Rywalizacja w naszej grupie nie jest zakończona - wypowiedzi po meczu Polska - Czarnogóra

Zdjęcie okładkowe artykułu:
zdjęcie autora artykułu

W drugiej kolejce eliminacji do mistrzostw Europy Polska uległa Czarnogórze 27:31. Przygotowujące się do grudniowych mistrzostw świata Czarnogórzanki bardzo poważnie potraktowały mecz z Polską o czym świadczą wypowiedzi na pomeczowej konferencji.

Dragan Adzic (trener Czarnogóry): Oczekiwałem ciężkiego meczu i nie myliłem się. Przed dwoma laty, gdy graliśmy z Polską było o wiele łatwiej. Ta drużyna ma potencjał i jeśli będzie dalej trenować z takim sztabem trenerskim, to na pewno zobaczymy ją niedługo na wszystkich większych imprezach na świecie. Rywalizacja w naszej grupie nie jest jeszcze zakończona. Przed nami dwa ważne mecze z Rosją oraz ciężki mecz w Czarnogórze z Polską. Rosjanki muszą się przygotować na trudny mecz w Polsce.

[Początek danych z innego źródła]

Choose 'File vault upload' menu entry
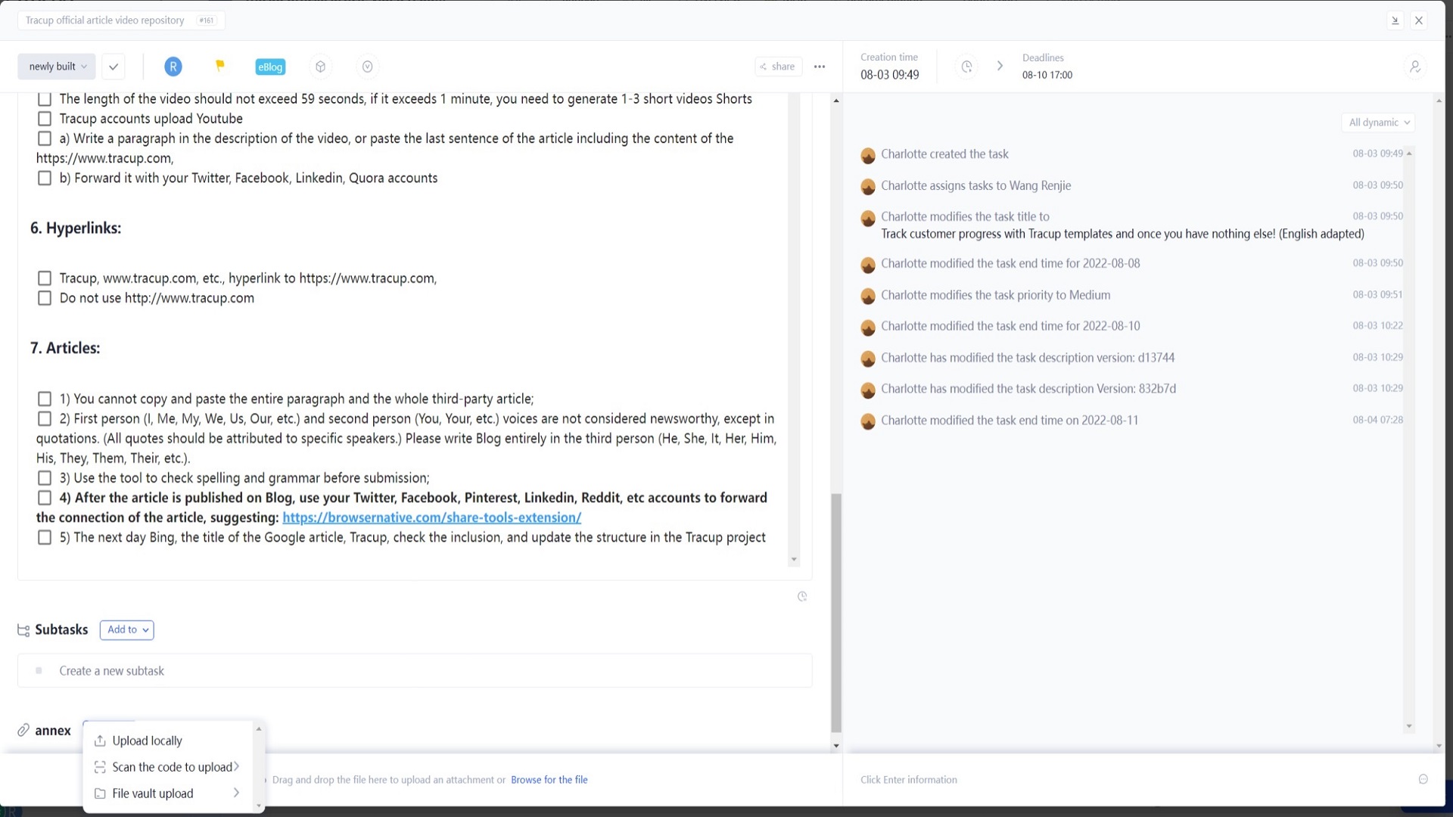Image resolution: width=1453 pixels, height=817 pixels. click(153, 794)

Joanna Obrusiewicz: Gratuluję gościom. Bardzo ząłuję, że to nie trener Czarnogóry dziś nam składa te gratulacje. Bardzo chciałyśmy wygrać. Wyszłyśmy bardzo skoncentrowane i walczyłyśmy od początku. W momencie, kiedy doszłyśmy rywalki na jedną bramkę zabrakło nam skuteczności. Bojana Popović nawet spojrzeniem potrafiła nas zmylić. Djokic była tam, gdzie powinna i dlatego rzuciła nam tyle bramek. My oglądałyśmy na video występy Czarnogórzanek. Niestety nie umieliśmy przełożyć naszych założeń przedmeczowych na boisko. Szczególnie w pierwszej połowie.

Mirana Milenkovic: Spodziewałyśmy się ciężkiego meczu, ale dobrze się przygotowałyśmy do tego spotkania, co widać po końcowym rezultacie. Wszystkie dziewczyny walczyły w naszej reprezentacji od początku do końca i z pewnością dały z siebie wszystko.